=== What you should do ===
Below are records; please write out exactly the lines from the first line through the line containing "Image resolution: width=1413", with no pictures.

=== Given entries ===
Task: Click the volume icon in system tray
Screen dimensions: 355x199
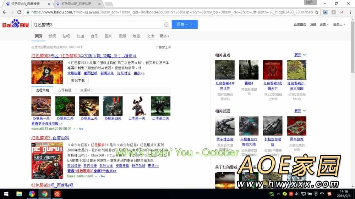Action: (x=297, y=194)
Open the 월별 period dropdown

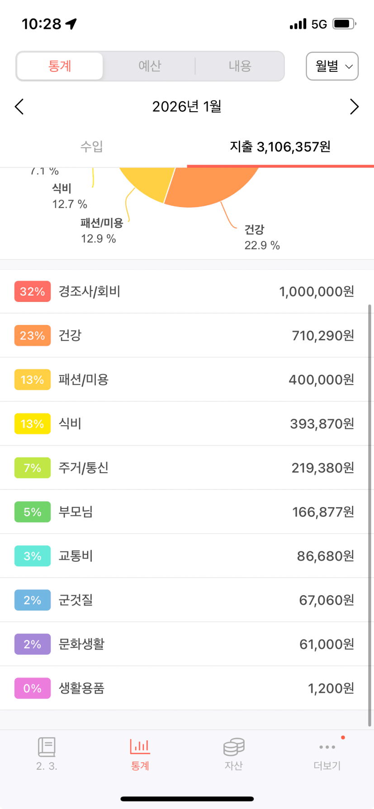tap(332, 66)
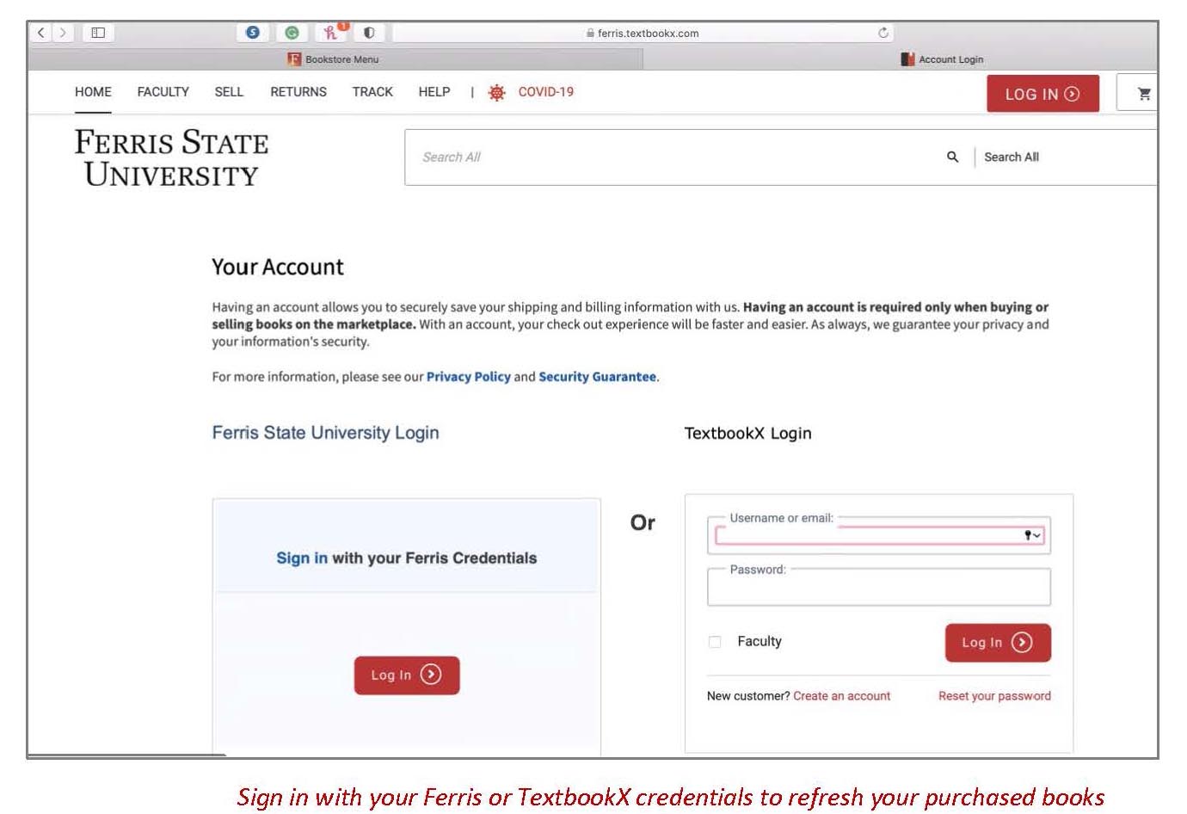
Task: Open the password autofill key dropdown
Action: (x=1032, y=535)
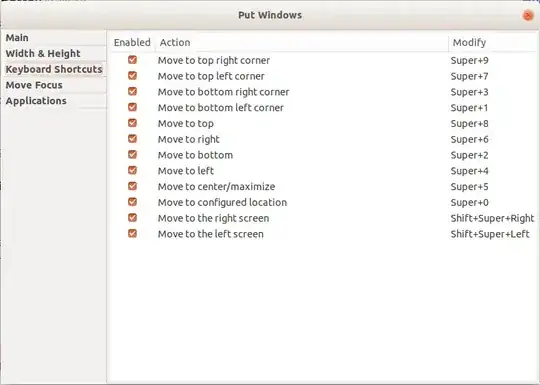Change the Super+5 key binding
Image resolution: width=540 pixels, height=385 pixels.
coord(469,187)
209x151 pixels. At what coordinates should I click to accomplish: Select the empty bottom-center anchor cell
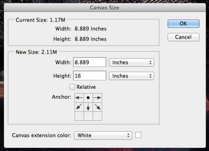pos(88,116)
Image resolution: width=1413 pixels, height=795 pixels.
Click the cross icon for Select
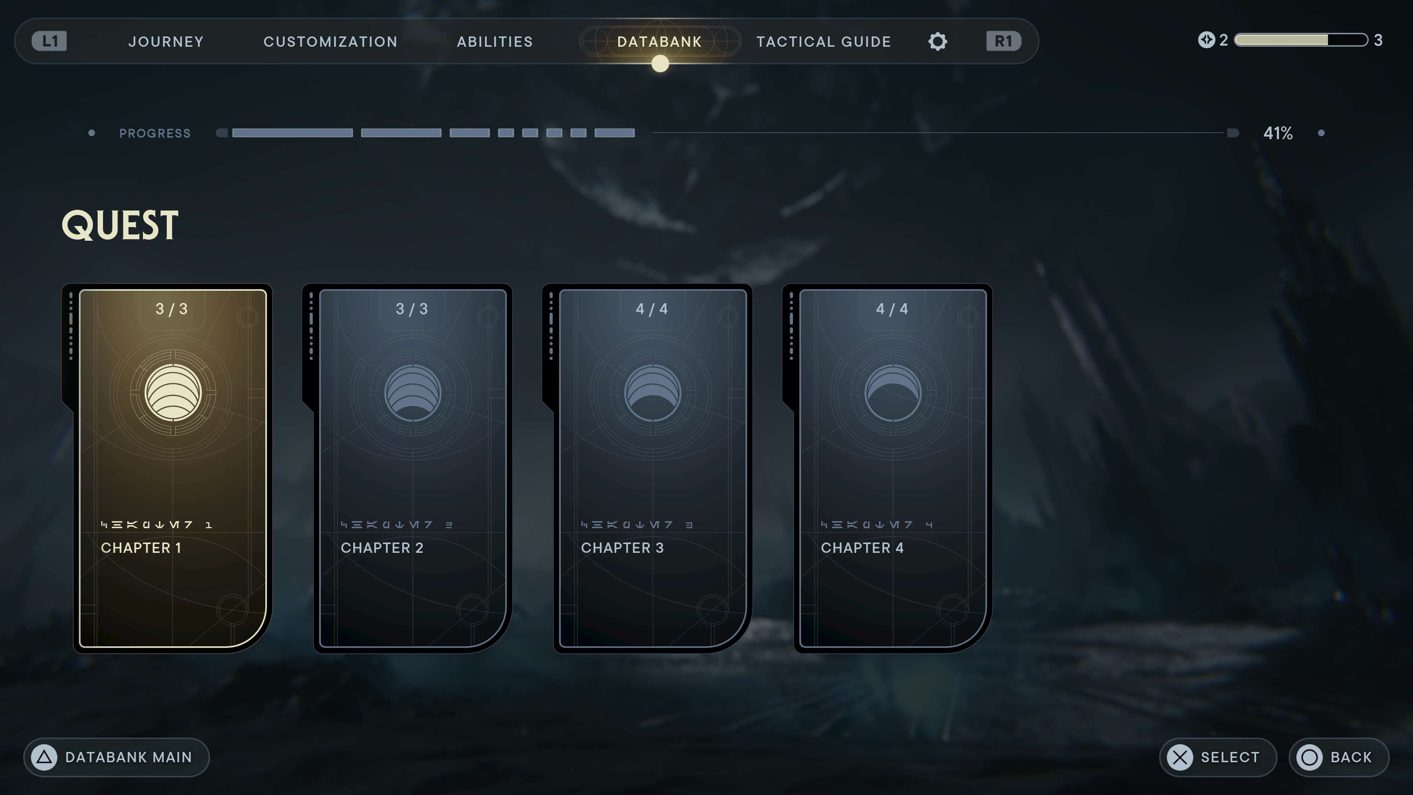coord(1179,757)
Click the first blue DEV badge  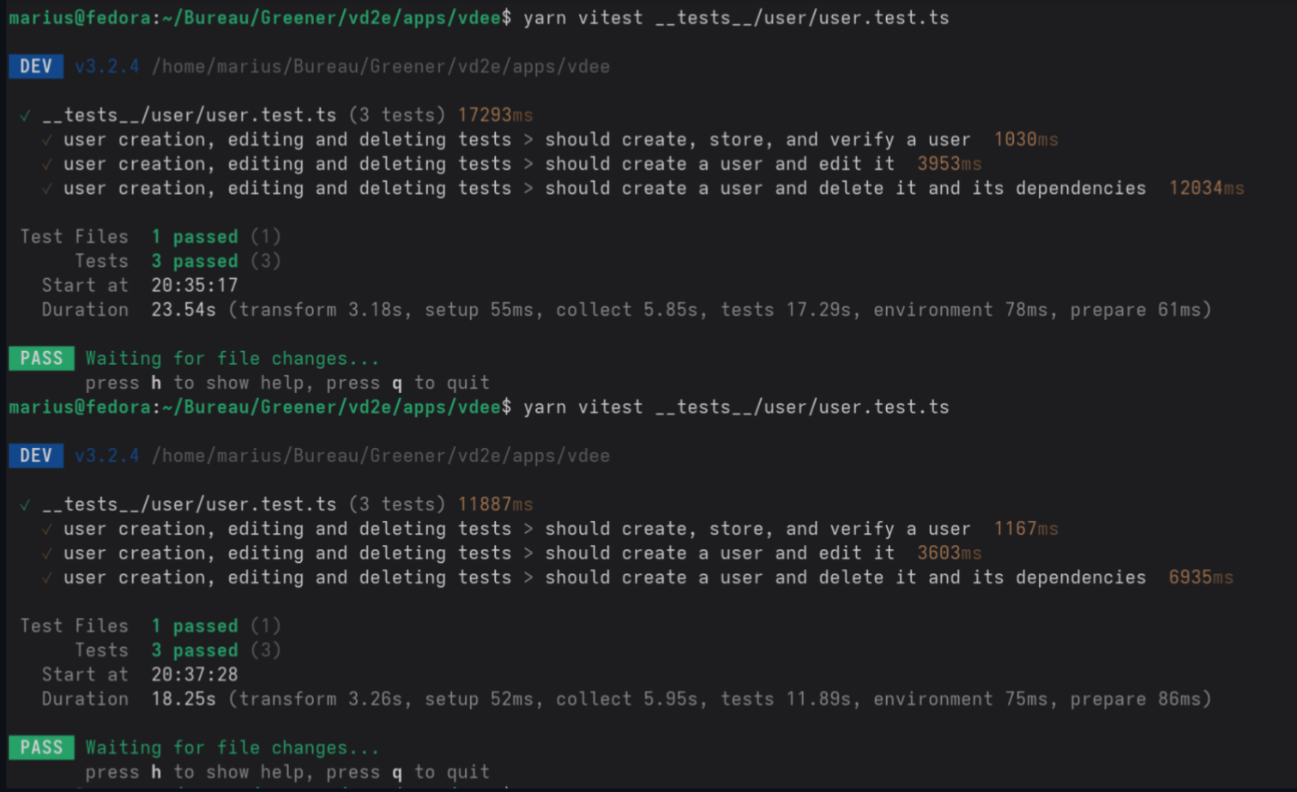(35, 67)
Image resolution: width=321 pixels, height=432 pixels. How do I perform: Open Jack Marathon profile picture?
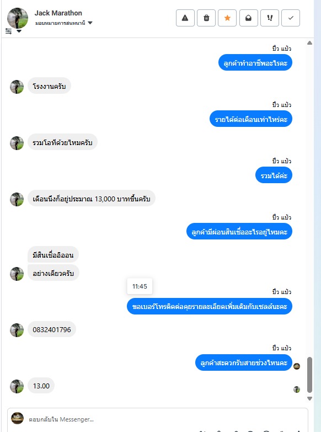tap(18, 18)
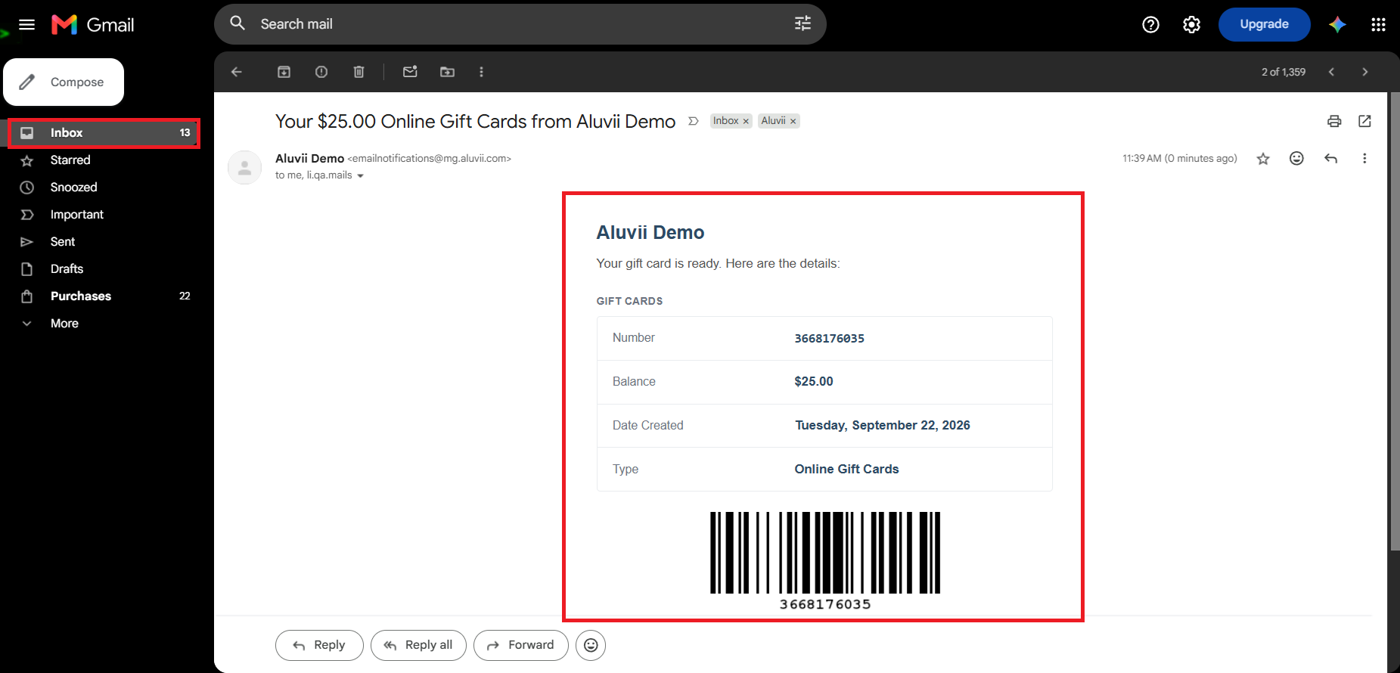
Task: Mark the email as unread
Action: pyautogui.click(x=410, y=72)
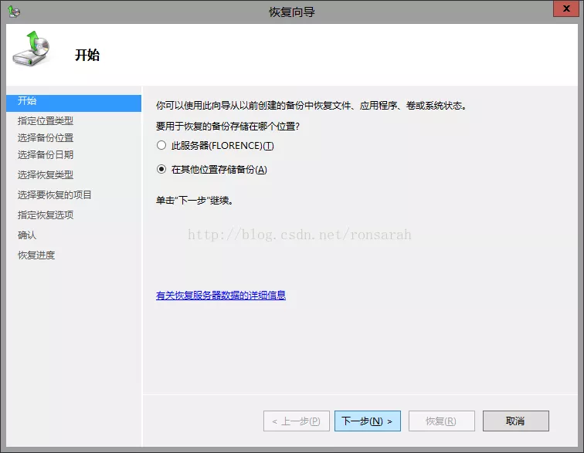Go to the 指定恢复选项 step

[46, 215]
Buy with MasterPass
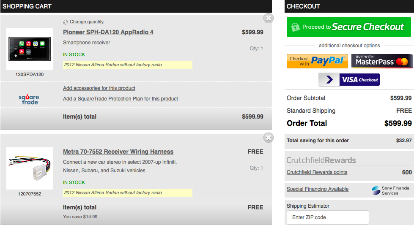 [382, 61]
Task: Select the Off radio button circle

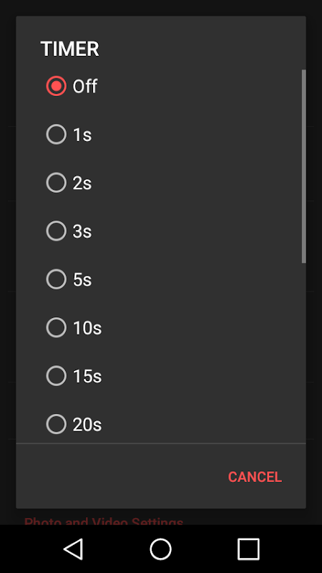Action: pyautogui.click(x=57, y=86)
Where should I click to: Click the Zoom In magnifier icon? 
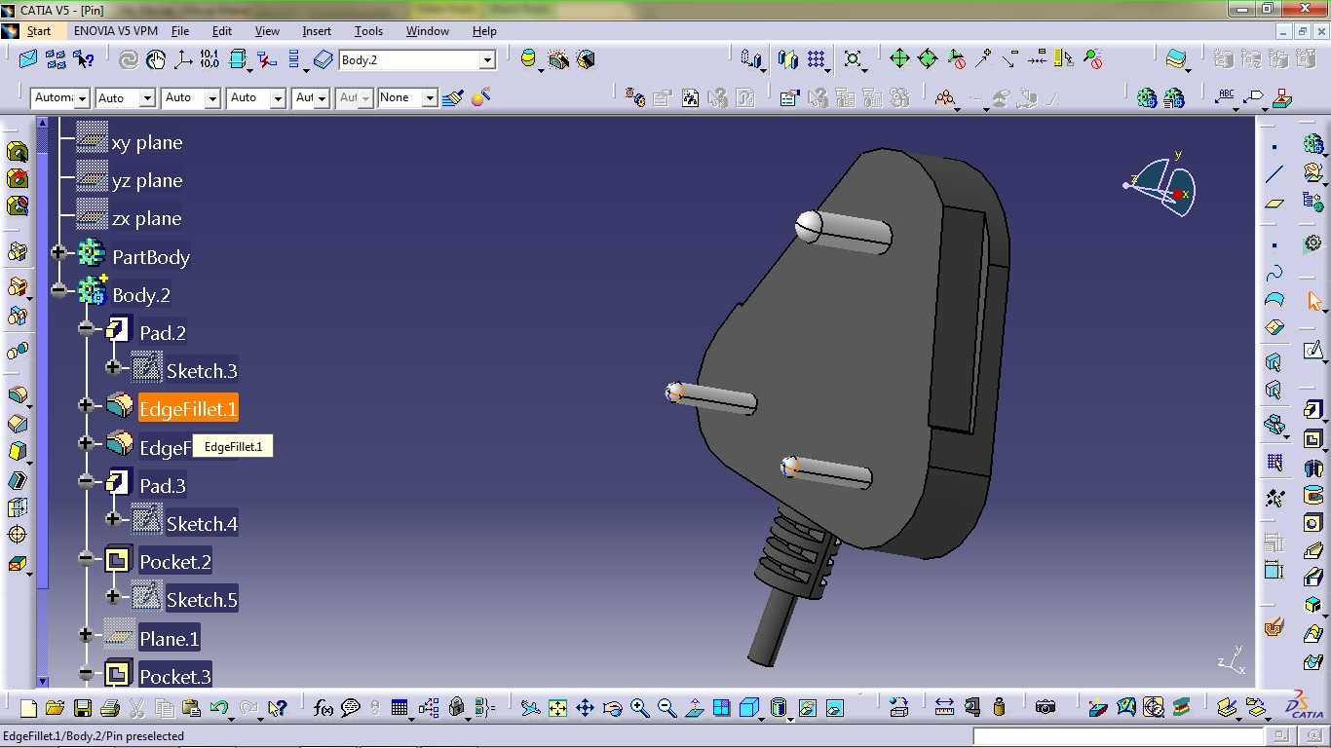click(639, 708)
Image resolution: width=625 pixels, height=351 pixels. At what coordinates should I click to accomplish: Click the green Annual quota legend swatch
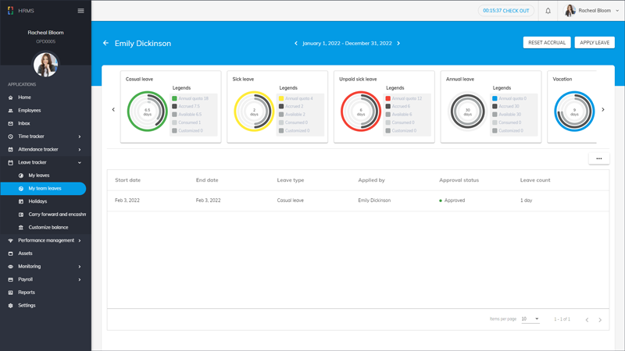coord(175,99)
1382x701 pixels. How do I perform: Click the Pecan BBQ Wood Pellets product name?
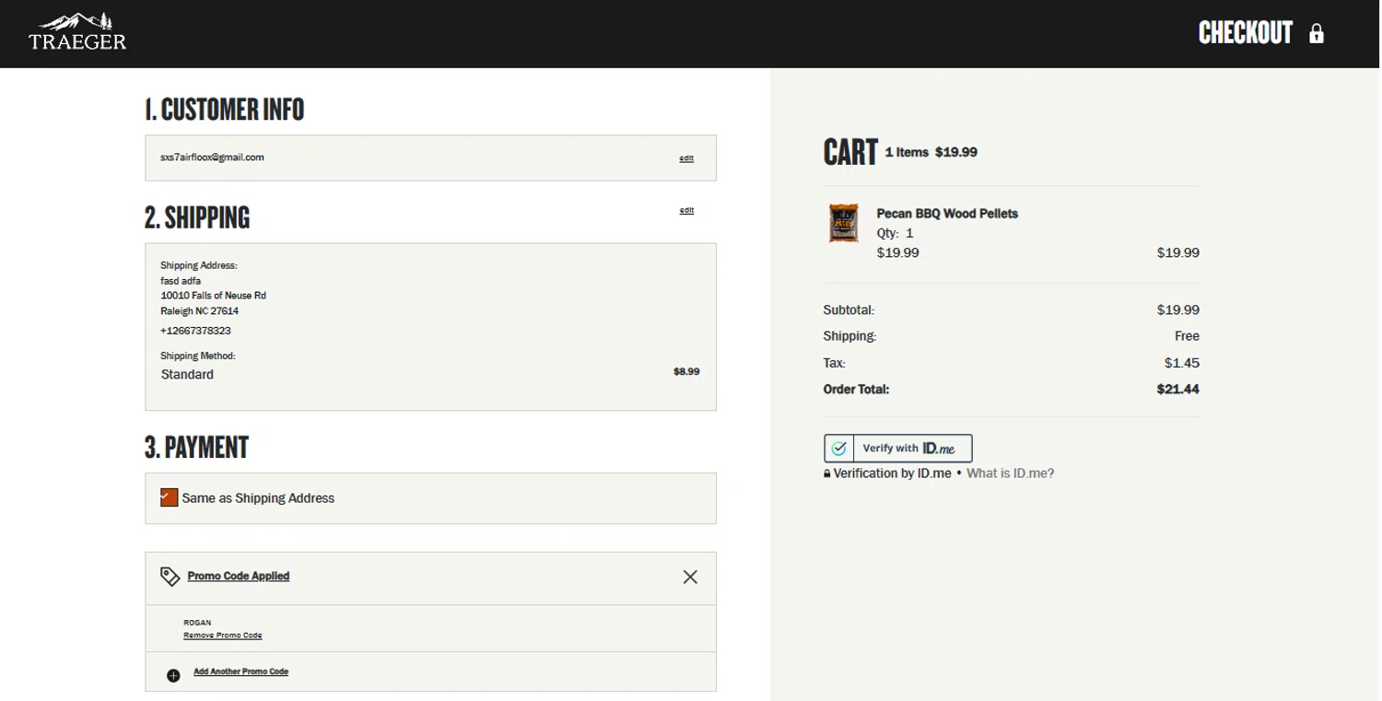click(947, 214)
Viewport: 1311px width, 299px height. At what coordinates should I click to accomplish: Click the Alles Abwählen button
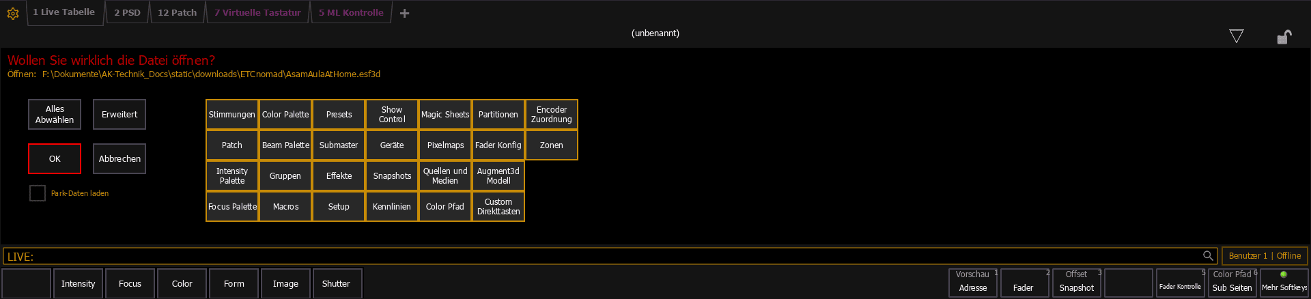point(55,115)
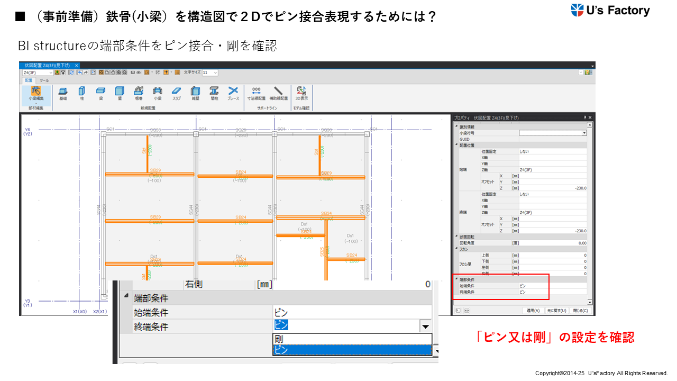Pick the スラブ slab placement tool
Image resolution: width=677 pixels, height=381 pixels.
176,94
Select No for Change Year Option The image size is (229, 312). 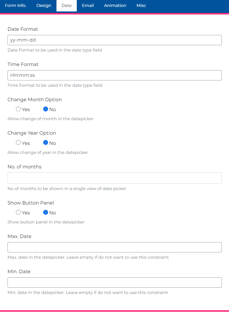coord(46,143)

=== Exercise answer ===
Task: Click the volume icon in system tray
Screen dimensions: 355x199
Action: (x=297, y=194)
Open the 월별 period dropdown

tap(332, 66)
Task: Open the password autofill key dropdown
Action: (x=1032, y=535)
Change the Super+5 key binding
Image resolution: width=540 pixels, height=385 pixels.
coord(469,187)
209x151 pixels. At what coordinates should I click to accomplish: Select the empty bottom-center anchor cell
pos(88,116)
Image resolution: width=1413 pixels, height=795 pixels.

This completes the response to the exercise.